At the 2017 WCRI Annual Issues and Research Conference a panel presented highlights from numerous WCRI studies of individual state workers’ compensation systems. The panel was:
- Ramona Tanabe – WCRI
- Carol Telles – WCRI
- Will Monnin-Browder – WCRI
- Rebecca Yang – WCRI
The CompScope study states are IN, TX, WI, AR, MI, FL, NJ, MN, KY, MA, VA, CA, IA, IL, PA, LA, NC, GA. The following information is based on the CompScope studies of these states.

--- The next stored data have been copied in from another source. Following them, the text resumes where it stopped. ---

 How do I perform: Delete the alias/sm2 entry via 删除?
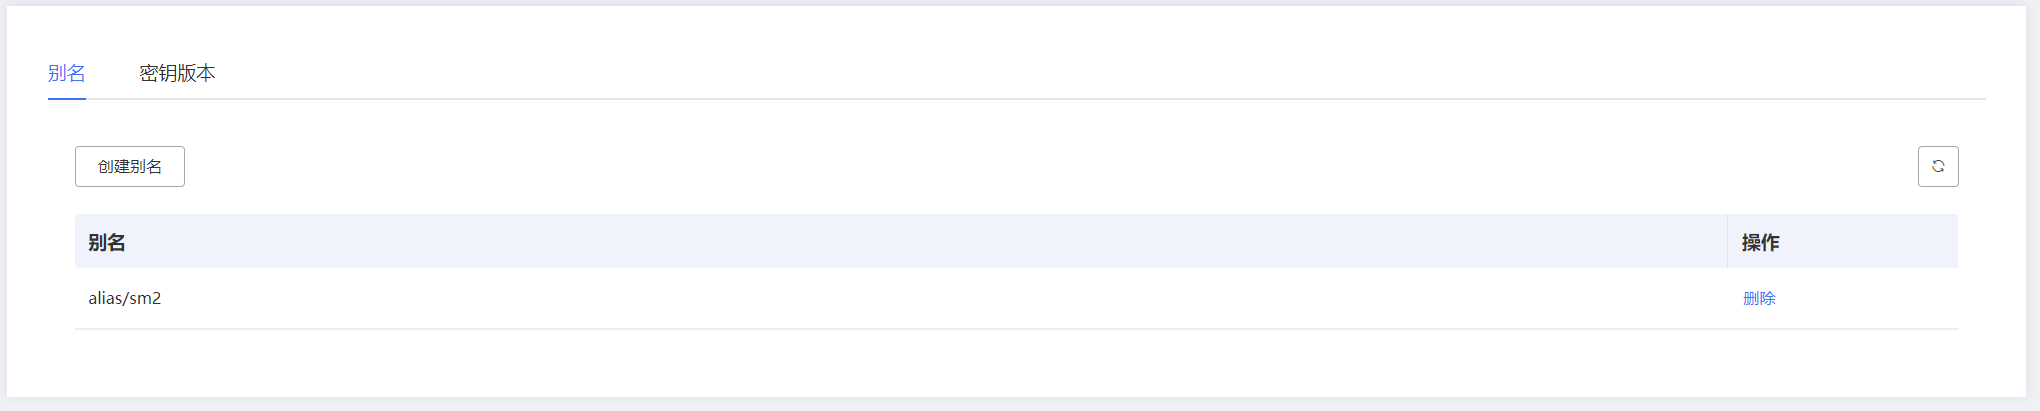click(x=1759, y=298)
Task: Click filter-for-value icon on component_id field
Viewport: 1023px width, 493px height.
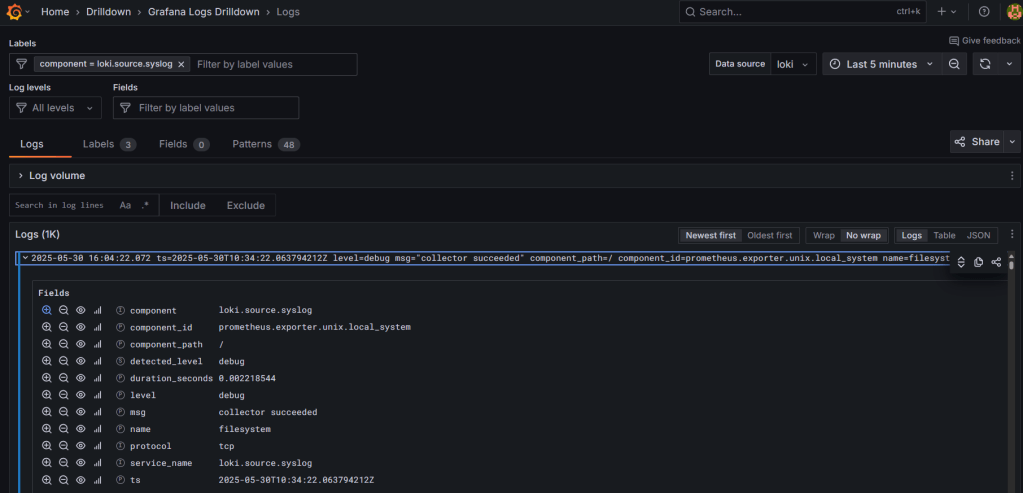Action: (46, 327)
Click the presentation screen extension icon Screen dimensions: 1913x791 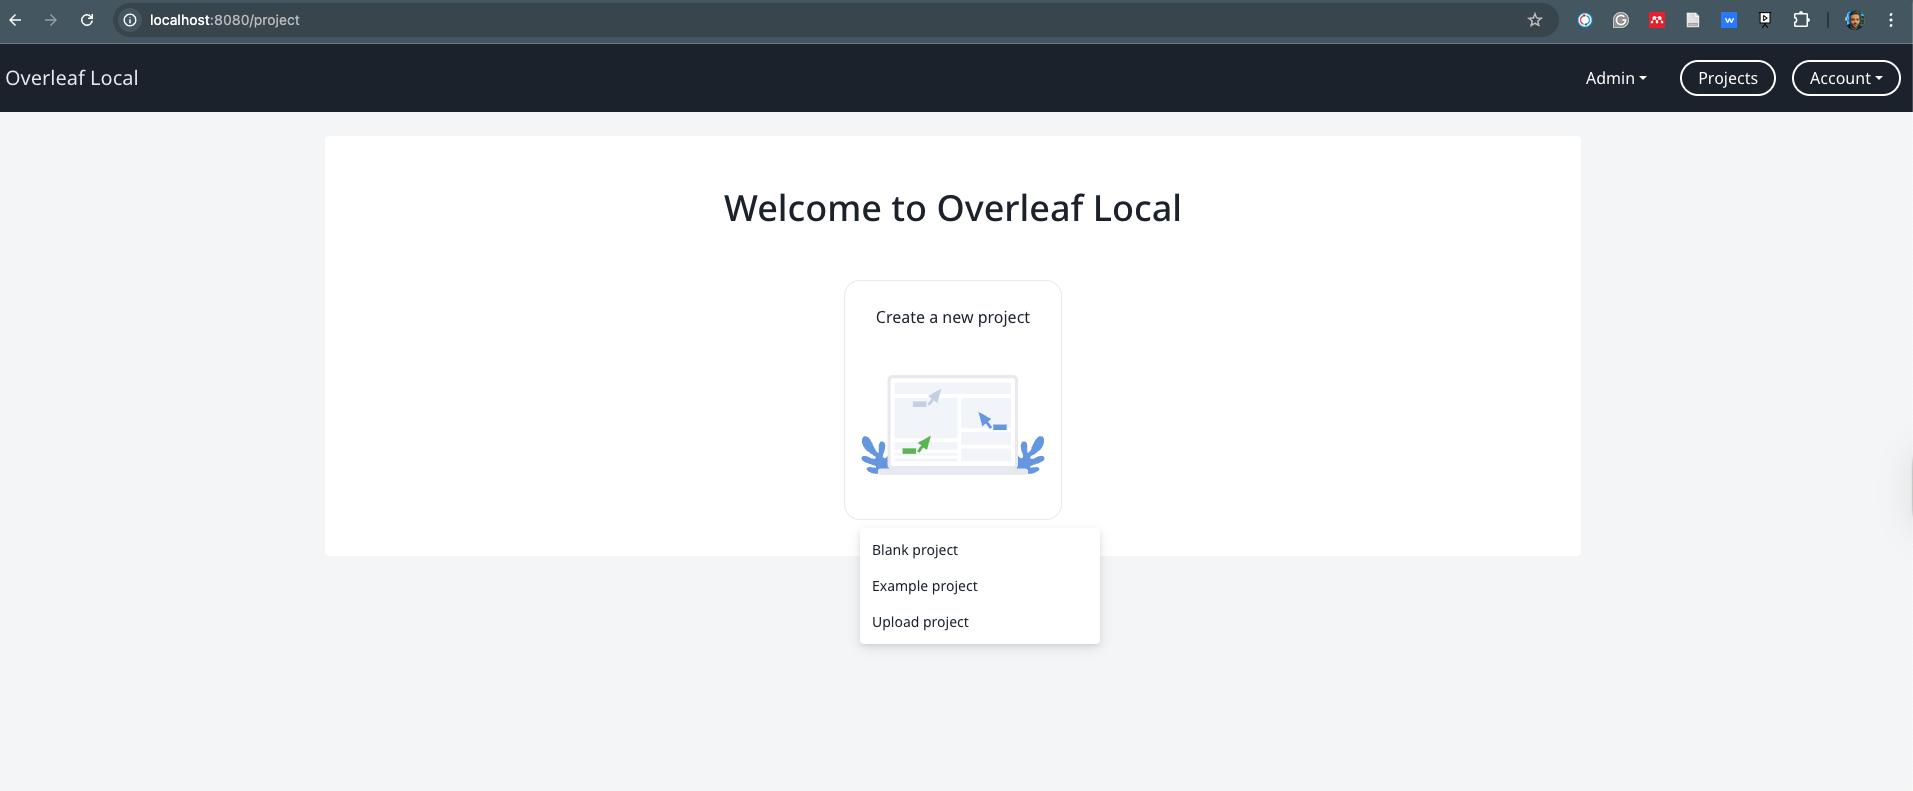click(x=1765, y=20)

Numerous WCRI studies highlight that there is less use of hospital care in workers’ compensation. This follows trends in healthcare with increase use of free-standing ambulatory surgical centers. WCRI studies show that back in 2001 the number of inpatient hospital admissions and outpatient hospital visits were almost the same. Since that time, the usage of outpatient facilities has increased significantly while inpatient admissions have decreased. Between 2000 and 2014 hospital outpatient treatment increased 32.9% and inpatient admissions have decreased 0.1%
Although only a small percentage of claims receive inpatient hospital care, the cost of such claims have been increasing. From 2009-2014 studies showed a median increase in costs for inpatient episodes of 24% across study states. The highest cost state was Florida at 52% increase and the lowest was Louisiana at a 28% decrease.
Studies also showed that ambulatory surgical centers were 15% lower in costs than hospitals for the same surgical services. Physical medicine in a hospital setting was up to 50% more than in a non-hospital setting and radiology services were 2-4 times higher in hospitals than non-hospitals.
Indemnity Benefits Per Claim
According to recent CompScope studies, Georgia had the highest indemnity cost per claim among study states at $28,003 and Indiana had the lowest cost at $10,809. The median state was $18,424.
In 2013, Indiana enacted legislation to increase their maximum weekly indemnity benefit per claim. Over 3 years, the maximum benefit rate increased a total of 20%. Based on the increase in maximum benefit rates, approximately 10% of injured workers have benefits limited by the maximum benefit rate. This puts them in line with the median of CompScope states. Prior to increasing the over 20% of workers had benefits capped by the maximum rate.
In 2011, legislation in North Carolina was designed to reduce indemnity benefits which had been growing rapidly. North Carolina’s system is different than most states in that it contains elements of both PPD and wage loss in their benefit structure. The average indemnity cost per claim before the 2011 reforms was $26,666 and after the reforms it was $25, 305. This is a decrease of 5.1%.
Worker Attorney Involvement
There is wide variation in the percentage of indemnity claims with worker attorney involvement across states. The highest states are IL (52%), NJ (49%) and the lowest were WI (13%) and TX (14%). The median across study states was 29%.
Lower attorney involvement in Texas is based on many issues. There are caps on attorney fees in Texas for both plaintiff and defense attorneys. Texas also prohibits lump sum settlements of claims, which is the main driver for attorney representation. Texas also has an efficient dispute resolution process that does not necessitate attorney involvement. In Wisconsin, the lower attorney involvement is likely due to limits on lump sum settlements, and an administrative process for resolving dispute. Thus having a more self-executing system that limits settlements significantly reduces attorney involvement.
The study also noted a strong correlation between worker attorney involvement and defense attorney involvement. That is not surprising.